━━━ EXTRACTED RECORDS
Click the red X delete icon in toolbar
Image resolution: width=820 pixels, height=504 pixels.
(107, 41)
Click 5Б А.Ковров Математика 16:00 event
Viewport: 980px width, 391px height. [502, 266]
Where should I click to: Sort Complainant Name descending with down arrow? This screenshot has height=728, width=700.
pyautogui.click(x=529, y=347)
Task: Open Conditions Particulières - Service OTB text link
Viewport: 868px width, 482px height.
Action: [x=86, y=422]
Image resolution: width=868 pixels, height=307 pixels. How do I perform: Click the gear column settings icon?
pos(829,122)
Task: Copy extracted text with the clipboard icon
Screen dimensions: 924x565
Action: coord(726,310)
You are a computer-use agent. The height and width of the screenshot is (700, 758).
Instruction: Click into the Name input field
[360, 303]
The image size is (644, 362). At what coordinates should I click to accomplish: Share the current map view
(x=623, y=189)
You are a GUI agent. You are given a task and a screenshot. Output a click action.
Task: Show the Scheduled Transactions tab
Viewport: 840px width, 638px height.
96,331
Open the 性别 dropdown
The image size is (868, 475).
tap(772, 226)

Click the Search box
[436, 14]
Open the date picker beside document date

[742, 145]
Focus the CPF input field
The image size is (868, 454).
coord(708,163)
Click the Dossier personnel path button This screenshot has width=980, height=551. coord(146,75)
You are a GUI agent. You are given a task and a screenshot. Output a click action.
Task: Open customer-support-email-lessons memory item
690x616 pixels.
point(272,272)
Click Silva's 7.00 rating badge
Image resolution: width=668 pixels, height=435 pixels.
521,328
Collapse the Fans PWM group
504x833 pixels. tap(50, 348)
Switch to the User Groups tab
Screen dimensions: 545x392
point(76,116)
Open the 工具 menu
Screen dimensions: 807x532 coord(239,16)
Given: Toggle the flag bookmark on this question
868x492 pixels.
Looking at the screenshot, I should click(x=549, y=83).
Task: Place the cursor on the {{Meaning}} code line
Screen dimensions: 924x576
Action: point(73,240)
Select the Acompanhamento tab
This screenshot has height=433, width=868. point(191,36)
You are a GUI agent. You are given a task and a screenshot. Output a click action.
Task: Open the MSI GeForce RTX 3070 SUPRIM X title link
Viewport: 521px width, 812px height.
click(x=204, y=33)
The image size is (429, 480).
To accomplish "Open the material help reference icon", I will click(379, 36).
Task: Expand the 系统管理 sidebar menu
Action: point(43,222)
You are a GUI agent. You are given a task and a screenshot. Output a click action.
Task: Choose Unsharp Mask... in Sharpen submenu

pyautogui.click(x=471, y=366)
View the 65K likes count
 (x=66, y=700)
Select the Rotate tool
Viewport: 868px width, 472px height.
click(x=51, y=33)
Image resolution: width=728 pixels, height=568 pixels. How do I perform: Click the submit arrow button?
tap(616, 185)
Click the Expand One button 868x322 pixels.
━━━━━━
■ **WHAT THIS TASK INVOLVES**
Copy out the range of lines above starting at the line with "The image size is (644, 362)." and ending at the line with "The image size is (429, 480).", exactly and including both.

■ **RESPONSE TO THIS TASK**
The image size is (644, 362). At what coordinates should I click to accomplish: Share the current map view
(x=623, y=189)
You are a GUI agent. You are given a task and a screenshot. Output a click action.
Task: Show the Scheduled Transactions tab
Viewport: 840px width, 638px height.
96,331
Open the 性别 dropdown
The image size is (868, 475).
tap(772, 226)

Click the Search box
[436, 14]
Open the date picker beside document date

[742, 145]
Focus the CPF input field
The image size is (868, 454).
coord(708,163)
Click the Dossier personnel path button This screenshot has width=980, height=551. coord(146,75)
You are a GUI agent. You are given a task and a screenshot. Output a click action.
Task: Open customer-support-email-lessons memory item
690x616 pixels.
point(272,272)
Click Silva's 7.00 rating badge
Image resolution: width=668 pixels, height=435 pixels.
521,328
Collapse the Fans PWM group
504x833 pixels. tap(50, 348)
Switch to the User Groups tab
Screen dimensions: 545x392
point(76,116)
Open the 工具 menu
Screen dimensions: 807x532 coord(239,16)
Given: Toggle the flag bookmark on this question
868x492 pixels.
Looking at the screenshot, I should click(x=549, y=83).
Task: Place the cursor on the {{Meaning}} code line
Screen dimensions: 924x576
Action: point(73,240)
Select the Acompanhamento tab
This screenshot has height=433, width=868. point(191,36)
You are a GUI agent. You are given a task and a screenshot. Output a click action.
Task: Open the MSI GeForce RTX 3070 SUPRIM X title link
Viewport: 521px width, 812px height.
click(x=204, y=33)
The image size is (429, 480).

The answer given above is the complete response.